--- Supplied data ---
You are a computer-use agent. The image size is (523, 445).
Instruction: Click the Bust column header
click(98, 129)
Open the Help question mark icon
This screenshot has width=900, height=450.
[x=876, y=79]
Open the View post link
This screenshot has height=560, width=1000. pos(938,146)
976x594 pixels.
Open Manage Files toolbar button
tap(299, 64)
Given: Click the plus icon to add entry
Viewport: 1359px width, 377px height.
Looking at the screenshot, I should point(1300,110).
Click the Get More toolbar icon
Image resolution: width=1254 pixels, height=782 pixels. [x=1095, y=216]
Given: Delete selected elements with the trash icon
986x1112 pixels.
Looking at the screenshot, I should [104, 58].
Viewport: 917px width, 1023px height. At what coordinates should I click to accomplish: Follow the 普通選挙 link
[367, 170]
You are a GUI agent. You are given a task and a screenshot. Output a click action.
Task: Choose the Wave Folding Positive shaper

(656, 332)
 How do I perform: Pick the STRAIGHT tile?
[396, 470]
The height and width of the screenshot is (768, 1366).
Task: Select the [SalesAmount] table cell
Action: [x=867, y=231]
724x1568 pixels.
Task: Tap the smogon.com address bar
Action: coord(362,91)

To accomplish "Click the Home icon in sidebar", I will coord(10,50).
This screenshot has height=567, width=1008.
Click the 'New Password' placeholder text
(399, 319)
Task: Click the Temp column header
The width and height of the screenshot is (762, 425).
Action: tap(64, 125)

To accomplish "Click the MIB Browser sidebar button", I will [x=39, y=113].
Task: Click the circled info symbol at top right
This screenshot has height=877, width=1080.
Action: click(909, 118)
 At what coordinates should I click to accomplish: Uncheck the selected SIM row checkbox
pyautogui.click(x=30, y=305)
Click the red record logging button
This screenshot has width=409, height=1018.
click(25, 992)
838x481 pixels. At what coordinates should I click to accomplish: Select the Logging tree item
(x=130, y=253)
---
- [Problem] For every line above that includes the string "sidebar", copy the line.

- [Reply to the task]
To accomplish "Click the Home icon in sidebar", I will coord(10,50).
To accomplish "Click the MIB Browser sidebar button", I will [x=39, y=113].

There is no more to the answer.